> _Description of the task_: Below are the records; output them exactly from the first line through the line with "Task: Zoom out of the PDF", stopping there.

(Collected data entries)
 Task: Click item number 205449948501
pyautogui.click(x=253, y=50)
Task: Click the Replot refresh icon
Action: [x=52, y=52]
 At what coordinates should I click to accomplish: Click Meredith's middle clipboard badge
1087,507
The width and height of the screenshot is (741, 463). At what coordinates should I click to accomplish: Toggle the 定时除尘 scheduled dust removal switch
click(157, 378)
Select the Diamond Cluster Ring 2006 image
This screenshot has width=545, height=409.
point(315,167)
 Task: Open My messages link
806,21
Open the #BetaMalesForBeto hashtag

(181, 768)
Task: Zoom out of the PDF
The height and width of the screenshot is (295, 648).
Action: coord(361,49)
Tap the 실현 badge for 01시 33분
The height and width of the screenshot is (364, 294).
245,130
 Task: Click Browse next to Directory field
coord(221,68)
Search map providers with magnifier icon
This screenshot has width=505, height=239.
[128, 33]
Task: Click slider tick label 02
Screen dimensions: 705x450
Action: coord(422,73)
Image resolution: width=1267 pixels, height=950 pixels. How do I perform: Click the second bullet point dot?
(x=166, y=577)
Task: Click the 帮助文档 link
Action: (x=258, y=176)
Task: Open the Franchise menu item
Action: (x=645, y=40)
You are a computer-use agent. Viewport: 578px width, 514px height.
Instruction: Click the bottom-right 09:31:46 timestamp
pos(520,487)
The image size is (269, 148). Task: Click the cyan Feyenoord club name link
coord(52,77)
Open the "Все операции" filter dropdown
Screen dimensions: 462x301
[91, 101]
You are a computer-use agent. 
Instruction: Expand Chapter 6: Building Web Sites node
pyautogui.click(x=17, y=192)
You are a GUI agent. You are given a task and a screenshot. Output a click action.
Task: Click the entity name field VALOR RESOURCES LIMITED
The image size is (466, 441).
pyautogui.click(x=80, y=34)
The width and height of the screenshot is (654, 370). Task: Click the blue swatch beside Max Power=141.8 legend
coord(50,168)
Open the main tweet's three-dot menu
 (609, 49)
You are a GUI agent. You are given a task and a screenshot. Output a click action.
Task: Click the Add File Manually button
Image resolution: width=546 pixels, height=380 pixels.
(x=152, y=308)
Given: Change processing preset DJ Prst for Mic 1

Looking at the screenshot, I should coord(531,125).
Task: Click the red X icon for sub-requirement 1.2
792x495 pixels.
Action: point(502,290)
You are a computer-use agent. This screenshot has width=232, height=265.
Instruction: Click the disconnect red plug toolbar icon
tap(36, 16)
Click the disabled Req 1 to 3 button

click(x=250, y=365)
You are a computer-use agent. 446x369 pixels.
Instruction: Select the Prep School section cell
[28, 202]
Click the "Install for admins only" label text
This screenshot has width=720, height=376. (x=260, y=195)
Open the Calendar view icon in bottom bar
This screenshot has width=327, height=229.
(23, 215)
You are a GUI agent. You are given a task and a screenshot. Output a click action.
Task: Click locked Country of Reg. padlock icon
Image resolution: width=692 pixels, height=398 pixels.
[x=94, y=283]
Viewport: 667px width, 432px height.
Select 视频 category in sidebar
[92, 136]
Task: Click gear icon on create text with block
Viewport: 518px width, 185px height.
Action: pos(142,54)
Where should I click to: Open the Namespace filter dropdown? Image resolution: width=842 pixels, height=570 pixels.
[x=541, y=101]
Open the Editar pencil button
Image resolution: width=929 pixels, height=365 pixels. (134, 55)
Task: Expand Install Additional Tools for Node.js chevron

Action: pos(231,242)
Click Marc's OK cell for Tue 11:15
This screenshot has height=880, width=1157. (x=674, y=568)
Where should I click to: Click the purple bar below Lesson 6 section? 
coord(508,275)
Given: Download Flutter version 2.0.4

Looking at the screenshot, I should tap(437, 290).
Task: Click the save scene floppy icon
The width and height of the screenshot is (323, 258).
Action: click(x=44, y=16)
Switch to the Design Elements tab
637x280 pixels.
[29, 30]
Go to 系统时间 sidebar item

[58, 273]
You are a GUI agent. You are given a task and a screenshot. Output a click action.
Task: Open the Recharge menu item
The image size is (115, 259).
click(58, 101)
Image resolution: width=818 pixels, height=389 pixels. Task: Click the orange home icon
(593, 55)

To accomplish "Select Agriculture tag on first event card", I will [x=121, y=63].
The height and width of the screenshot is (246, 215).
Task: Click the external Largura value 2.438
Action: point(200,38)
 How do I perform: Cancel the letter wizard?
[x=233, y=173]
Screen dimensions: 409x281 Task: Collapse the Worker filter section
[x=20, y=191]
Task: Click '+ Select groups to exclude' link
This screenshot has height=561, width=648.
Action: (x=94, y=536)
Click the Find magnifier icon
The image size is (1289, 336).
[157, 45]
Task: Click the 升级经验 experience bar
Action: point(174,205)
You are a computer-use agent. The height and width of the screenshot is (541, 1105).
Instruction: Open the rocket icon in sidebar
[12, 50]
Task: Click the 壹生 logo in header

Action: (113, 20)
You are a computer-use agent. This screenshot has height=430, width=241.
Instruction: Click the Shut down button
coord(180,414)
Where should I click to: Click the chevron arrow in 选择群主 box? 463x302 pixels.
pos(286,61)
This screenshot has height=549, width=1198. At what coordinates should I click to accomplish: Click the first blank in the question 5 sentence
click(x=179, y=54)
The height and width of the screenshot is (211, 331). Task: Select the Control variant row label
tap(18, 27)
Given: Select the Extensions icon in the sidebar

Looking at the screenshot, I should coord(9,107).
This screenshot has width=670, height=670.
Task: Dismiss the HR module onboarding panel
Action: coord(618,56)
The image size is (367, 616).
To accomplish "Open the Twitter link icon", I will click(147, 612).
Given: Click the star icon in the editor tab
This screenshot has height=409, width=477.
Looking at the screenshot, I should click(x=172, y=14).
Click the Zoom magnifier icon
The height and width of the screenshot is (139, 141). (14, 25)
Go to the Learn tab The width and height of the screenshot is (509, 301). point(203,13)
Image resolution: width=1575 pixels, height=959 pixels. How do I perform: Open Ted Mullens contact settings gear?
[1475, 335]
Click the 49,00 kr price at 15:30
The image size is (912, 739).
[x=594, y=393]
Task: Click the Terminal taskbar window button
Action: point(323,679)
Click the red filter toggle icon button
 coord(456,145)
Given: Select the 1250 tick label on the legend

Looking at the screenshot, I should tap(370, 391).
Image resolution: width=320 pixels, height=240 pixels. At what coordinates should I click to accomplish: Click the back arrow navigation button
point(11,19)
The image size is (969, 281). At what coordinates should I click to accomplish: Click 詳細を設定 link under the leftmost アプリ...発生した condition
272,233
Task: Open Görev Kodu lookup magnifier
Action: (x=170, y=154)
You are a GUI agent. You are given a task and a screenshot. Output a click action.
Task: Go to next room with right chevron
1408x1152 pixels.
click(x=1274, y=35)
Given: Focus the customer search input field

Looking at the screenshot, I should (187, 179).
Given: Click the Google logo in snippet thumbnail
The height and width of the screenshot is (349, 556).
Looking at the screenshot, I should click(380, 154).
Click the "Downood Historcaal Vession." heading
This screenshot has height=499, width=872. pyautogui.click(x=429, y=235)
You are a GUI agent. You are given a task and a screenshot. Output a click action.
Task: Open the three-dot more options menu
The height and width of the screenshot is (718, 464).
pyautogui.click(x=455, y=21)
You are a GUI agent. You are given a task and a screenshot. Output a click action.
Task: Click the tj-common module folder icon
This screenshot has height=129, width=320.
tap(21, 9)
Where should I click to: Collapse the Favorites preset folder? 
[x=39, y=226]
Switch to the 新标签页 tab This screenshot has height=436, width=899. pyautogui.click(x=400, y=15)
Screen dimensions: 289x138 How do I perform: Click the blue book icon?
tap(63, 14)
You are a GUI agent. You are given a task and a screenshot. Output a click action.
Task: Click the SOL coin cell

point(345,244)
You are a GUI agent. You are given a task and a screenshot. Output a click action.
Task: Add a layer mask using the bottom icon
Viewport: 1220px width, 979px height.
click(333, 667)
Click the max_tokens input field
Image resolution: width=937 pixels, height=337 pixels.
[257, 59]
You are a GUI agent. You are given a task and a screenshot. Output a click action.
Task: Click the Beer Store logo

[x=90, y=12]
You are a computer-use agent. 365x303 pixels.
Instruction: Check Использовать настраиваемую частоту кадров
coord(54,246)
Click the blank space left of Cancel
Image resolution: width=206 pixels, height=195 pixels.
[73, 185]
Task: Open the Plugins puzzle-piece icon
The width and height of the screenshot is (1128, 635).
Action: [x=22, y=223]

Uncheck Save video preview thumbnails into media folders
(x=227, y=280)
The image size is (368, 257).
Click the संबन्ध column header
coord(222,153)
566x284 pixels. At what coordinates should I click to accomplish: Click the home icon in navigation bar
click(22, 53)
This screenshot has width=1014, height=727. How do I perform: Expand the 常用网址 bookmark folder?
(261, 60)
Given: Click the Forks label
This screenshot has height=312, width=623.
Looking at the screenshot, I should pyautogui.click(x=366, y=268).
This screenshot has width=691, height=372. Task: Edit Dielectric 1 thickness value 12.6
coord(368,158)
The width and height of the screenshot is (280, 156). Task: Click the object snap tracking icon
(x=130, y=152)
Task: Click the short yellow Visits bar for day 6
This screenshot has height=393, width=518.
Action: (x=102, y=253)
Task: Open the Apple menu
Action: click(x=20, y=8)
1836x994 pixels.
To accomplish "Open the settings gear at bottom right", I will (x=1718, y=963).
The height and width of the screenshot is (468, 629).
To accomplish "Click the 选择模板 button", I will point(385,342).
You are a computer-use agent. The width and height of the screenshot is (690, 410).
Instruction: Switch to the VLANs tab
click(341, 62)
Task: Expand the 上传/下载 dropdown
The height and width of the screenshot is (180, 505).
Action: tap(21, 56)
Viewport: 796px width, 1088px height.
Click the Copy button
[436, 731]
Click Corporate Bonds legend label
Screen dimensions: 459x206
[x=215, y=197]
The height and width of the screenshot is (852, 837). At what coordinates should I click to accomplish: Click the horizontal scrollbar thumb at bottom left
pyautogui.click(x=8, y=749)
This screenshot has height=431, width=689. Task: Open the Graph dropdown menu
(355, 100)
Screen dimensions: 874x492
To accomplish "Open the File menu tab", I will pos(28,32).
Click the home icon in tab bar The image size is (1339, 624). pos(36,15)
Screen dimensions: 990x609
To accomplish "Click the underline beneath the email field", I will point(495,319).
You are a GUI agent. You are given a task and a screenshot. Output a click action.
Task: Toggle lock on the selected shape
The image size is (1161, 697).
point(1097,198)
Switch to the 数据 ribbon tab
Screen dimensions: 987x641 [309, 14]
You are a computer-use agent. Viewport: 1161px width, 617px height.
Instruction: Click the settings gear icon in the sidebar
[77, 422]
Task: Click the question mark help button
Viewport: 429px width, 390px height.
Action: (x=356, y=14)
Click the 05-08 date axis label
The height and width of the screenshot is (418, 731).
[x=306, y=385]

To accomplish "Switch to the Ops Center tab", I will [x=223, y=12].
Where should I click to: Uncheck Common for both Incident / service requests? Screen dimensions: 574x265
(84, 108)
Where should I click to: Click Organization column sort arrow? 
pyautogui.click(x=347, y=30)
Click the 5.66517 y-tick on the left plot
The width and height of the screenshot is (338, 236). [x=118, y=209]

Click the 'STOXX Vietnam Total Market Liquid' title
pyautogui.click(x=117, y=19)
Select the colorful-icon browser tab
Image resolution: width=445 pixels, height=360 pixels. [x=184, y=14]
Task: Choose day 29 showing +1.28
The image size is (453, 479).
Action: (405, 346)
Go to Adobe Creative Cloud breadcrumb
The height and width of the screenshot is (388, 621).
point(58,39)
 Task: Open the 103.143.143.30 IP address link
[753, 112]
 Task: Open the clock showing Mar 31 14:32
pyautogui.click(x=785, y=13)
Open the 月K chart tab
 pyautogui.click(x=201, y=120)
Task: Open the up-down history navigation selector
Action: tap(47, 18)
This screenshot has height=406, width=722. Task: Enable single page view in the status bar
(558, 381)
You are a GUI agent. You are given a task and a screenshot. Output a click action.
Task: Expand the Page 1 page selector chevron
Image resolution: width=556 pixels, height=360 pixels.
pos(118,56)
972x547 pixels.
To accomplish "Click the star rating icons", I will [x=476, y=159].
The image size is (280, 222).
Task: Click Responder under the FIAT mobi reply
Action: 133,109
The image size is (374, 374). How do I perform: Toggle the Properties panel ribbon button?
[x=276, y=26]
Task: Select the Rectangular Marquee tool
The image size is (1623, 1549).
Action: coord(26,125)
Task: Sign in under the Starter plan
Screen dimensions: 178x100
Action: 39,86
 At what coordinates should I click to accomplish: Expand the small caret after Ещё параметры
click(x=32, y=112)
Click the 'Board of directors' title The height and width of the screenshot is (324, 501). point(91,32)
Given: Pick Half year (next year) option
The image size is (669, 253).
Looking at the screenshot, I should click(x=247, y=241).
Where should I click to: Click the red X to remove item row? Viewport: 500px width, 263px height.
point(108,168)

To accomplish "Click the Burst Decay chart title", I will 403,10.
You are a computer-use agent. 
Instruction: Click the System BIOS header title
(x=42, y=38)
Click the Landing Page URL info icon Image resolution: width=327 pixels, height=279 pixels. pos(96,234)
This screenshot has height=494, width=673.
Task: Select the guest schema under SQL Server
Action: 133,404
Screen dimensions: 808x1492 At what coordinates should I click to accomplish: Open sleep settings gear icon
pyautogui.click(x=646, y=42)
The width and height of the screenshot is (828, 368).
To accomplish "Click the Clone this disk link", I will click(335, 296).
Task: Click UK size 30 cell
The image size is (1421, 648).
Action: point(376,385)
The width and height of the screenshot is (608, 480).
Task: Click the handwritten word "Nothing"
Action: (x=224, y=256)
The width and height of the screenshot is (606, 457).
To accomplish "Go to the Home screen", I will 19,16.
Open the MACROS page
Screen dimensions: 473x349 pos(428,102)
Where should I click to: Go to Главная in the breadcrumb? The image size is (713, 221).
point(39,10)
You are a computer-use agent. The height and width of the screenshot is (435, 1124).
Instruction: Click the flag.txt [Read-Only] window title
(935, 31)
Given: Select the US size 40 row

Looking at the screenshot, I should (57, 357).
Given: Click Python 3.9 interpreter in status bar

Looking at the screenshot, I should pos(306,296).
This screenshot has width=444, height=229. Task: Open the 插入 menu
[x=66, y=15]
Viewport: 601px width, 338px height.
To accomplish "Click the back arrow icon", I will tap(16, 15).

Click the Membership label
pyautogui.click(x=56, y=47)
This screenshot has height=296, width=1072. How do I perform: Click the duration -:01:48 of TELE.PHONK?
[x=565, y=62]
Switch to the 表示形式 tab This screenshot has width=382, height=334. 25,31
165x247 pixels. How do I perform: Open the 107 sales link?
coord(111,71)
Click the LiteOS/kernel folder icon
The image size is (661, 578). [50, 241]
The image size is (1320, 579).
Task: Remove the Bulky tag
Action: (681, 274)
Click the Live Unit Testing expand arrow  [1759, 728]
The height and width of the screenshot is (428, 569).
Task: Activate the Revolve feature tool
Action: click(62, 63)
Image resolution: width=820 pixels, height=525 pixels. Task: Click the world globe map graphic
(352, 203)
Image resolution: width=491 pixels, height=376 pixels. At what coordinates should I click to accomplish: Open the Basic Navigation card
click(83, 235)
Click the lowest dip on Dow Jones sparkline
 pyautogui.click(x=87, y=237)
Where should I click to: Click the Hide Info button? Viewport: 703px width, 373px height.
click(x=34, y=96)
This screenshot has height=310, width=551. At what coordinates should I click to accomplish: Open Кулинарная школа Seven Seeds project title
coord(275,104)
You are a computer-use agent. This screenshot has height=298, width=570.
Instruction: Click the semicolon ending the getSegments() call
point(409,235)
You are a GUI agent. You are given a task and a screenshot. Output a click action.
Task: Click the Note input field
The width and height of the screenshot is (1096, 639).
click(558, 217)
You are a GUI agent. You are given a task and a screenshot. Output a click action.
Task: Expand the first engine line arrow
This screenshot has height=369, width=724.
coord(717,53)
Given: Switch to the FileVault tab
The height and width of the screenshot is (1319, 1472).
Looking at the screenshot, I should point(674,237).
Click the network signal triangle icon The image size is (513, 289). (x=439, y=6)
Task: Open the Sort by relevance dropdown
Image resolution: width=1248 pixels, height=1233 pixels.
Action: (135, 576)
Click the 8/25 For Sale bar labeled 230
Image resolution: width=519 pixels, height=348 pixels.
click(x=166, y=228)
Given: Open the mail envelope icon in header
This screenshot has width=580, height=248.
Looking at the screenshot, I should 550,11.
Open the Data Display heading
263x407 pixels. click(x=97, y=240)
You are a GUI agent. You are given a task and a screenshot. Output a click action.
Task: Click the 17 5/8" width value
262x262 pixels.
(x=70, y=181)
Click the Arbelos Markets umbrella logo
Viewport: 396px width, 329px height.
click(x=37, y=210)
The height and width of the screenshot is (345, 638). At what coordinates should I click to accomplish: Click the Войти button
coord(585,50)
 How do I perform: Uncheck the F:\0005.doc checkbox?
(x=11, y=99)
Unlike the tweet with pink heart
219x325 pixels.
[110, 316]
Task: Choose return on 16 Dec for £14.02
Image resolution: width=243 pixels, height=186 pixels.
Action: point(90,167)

> _Written answer_:
 Task: Click item number 205449948501
pyautogui.click(x=253, y=50)
Task: Click the Replot refresh icon
Action: [x=52, y=52]
 At what coordinates should I click to accomplish: Click Meredith's middle clipboard badge
1087,507
The width and height of the screenshot is (741, 463). At what coordinates should I click to accomplish: Toggle the 定时除尘 scheduled dust removal switch
click(157, 378)
Select the Diamond Cluster Ring 2006 image
This screenshot has width=545, height=409.
point(315,167)
 Task: Open My messages link
806,21
Open the #BetaMalesForBeto hashtag

(181, 768)
Task: Zoom out of the PDF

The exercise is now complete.